> [WORK ORDER]: Work out the number of lines in the listing that include the string "profile". Reply with that number alone.
##########
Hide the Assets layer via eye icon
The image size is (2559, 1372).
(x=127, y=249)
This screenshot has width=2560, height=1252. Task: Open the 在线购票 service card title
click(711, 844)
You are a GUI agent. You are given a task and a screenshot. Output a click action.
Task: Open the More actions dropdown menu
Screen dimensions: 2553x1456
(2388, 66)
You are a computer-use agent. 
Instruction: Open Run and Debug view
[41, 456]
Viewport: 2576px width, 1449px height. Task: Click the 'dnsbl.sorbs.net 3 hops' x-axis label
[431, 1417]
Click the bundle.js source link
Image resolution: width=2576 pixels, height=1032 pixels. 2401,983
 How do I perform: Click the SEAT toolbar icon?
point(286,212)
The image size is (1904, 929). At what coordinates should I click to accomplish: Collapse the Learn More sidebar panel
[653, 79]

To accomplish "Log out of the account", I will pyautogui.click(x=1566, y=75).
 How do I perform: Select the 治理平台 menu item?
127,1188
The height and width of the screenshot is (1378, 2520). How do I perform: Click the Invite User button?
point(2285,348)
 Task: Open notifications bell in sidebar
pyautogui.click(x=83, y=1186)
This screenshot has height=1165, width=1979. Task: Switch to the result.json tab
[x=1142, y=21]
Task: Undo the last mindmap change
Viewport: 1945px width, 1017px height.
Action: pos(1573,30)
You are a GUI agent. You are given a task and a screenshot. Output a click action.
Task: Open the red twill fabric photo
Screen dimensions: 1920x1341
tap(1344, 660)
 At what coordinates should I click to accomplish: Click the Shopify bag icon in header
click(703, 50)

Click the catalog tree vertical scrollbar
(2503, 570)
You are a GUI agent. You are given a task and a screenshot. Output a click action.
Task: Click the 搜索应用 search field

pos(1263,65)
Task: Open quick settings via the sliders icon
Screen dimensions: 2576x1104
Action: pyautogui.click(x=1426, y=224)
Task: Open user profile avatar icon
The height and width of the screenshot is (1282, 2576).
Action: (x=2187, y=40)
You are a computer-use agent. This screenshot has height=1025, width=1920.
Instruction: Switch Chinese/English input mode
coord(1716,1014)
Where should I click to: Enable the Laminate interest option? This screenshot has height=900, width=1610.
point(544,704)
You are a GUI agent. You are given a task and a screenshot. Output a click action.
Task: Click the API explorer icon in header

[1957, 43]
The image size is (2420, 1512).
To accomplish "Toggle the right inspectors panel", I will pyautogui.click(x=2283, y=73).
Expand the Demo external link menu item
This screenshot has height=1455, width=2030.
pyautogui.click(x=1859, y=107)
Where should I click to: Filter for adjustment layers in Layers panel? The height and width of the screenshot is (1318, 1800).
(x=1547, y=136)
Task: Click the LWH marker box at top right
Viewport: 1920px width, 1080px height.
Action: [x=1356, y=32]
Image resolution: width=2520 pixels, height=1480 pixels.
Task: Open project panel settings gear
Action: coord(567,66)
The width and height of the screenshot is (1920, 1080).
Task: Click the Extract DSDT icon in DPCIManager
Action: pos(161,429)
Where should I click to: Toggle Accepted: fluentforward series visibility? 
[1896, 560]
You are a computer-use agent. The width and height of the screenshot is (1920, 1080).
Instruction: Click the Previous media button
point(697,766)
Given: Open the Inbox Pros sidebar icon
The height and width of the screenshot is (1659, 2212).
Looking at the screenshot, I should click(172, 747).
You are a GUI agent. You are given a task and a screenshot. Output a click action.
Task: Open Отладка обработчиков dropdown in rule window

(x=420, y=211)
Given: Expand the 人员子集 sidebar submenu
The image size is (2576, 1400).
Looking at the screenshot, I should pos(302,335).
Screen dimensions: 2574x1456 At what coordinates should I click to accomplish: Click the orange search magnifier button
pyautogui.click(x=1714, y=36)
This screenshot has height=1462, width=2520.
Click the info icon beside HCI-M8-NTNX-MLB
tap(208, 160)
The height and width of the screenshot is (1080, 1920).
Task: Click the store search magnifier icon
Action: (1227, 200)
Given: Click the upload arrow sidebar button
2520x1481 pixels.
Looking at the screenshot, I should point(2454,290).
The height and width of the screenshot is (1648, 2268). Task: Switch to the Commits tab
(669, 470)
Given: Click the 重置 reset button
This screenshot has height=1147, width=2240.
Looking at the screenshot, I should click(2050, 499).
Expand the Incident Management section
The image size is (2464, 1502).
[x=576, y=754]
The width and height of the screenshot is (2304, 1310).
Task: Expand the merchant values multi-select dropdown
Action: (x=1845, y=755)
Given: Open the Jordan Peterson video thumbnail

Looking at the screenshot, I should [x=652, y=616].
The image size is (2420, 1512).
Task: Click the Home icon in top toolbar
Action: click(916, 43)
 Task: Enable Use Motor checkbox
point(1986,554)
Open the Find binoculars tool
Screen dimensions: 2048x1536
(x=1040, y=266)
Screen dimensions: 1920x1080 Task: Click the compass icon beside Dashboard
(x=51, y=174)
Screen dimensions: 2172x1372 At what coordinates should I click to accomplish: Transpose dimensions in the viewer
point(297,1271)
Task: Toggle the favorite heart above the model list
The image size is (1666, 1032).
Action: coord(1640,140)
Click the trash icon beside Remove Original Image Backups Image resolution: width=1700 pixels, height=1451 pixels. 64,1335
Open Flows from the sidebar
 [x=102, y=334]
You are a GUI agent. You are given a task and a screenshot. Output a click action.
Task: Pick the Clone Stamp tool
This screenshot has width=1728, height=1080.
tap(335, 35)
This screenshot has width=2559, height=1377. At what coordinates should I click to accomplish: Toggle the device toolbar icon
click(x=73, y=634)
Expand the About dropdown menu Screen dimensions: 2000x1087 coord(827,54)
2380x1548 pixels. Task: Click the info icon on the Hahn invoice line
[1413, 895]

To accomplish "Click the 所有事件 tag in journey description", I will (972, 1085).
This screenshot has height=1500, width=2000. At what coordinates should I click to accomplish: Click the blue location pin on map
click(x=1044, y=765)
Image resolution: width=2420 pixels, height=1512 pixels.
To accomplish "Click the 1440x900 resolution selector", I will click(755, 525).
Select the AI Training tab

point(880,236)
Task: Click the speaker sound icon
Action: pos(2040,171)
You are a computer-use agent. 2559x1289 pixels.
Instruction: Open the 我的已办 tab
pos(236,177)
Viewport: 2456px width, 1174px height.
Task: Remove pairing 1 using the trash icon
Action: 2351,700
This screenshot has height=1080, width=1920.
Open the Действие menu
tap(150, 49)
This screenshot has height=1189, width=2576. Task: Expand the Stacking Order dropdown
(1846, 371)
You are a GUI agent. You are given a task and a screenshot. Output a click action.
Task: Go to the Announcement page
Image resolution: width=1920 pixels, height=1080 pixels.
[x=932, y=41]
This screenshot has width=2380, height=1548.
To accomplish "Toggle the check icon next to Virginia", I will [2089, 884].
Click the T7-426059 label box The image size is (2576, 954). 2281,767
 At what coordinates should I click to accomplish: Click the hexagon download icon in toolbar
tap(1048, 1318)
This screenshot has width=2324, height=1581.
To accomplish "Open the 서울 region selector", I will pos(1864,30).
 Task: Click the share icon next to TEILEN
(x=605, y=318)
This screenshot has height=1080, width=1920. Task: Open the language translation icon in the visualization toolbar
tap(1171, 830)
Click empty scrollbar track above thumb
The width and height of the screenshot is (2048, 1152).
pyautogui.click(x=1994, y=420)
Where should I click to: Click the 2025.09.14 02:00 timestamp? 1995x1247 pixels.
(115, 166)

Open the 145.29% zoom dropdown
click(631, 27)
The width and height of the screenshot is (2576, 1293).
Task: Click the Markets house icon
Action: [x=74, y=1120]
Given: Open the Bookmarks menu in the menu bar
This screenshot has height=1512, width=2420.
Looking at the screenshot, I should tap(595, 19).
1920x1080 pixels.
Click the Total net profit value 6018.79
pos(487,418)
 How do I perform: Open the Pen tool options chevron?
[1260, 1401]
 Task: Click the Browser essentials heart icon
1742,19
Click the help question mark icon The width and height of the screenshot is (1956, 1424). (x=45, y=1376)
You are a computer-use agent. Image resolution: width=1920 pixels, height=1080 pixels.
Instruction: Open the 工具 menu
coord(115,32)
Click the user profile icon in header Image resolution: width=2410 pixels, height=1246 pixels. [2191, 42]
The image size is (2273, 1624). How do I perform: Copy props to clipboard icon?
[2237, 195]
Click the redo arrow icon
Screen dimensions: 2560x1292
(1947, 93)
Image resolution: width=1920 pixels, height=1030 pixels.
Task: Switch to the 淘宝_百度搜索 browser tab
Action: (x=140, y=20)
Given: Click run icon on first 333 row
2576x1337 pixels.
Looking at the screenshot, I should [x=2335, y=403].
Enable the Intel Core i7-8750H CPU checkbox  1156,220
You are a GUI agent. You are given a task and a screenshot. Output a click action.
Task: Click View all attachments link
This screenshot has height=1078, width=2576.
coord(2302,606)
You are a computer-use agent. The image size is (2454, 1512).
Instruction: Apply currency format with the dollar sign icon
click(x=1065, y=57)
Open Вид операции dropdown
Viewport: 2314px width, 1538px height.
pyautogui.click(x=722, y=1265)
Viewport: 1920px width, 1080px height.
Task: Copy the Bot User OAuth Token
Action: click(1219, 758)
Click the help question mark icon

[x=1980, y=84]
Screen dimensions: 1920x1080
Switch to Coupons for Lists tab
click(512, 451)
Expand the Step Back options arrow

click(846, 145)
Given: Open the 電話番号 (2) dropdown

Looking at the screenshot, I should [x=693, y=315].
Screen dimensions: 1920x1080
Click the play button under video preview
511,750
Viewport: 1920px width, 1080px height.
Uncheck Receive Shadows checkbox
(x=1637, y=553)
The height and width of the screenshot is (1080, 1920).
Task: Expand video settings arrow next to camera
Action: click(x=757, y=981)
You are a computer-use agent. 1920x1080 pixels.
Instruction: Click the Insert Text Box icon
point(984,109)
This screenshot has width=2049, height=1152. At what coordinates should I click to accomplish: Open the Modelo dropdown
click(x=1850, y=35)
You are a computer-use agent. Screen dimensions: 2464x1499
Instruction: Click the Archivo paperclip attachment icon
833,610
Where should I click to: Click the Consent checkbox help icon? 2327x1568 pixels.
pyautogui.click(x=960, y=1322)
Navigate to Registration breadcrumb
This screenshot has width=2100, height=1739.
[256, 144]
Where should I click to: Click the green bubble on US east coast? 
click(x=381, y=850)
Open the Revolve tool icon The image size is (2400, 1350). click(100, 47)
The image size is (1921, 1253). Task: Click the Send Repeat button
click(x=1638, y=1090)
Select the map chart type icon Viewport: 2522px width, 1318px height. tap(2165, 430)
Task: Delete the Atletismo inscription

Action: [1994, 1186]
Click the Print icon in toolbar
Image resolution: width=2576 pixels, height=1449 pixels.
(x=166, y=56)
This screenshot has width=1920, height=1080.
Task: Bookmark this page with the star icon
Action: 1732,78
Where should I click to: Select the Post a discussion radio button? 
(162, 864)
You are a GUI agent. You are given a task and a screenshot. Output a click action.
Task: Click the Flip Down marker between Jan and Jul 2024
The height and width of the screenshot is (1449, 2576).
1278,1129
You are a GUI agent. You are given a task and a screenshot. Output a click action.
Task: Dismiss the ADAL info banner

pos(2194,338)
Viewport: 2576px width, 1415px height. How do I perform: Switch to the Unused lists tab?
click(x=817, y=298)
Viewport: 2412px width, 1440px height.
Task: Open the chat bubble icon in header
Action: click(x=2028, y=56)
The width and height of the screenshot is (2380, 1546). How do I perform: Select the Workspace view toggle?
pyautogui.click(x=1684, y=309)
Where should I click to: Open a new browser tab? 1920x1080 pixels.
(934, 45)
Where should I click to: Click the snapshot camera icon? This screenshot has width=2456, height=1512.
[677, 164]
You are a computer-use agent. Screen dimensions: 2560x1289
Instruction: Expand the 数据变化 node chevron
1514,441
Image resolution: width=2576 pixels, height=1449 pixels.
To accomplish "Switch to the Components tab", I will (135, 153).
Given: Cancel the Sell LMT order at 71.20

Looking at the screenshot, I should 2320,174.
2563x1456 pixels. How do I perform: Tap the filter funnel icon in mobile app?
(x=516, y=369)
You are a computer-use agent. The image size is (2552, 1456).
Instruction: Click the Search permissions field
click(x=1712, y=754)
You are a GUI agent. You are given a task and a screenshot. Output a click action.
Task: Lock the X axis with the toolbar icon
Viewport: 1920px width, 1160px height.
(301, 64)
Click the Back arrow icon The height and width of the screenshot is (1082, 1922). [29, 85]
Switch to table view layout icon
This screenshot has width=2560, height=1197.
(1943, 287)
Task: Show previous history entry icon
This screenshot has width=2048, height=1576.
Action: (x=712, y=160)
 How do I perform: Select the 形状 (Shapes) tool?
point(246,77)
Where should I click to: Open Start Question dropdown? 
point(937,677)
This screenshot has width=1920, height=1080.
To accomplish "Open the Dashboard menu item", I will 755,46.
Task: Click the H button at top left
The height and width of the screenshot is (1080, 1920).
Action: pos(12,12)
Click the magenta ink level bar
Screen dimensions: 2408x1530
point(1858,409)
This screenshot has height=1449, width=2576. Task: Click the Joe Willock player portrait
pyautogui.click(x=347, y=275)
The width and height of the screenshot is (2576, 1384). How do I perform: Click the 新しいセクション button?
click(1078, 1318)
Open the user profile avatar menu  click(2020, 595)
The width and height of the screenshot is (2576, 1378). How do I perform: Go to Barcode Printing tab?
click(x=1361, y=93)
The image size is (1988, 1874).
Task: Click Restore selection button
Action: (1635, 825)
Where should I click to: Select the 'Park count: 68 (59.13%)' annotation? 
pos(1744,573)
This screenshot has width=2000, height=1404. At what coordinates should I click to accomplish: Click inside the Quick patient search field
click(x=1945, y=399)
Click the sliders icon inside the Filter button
##########
> [SOLUTION TO THE PROBLEM]: 3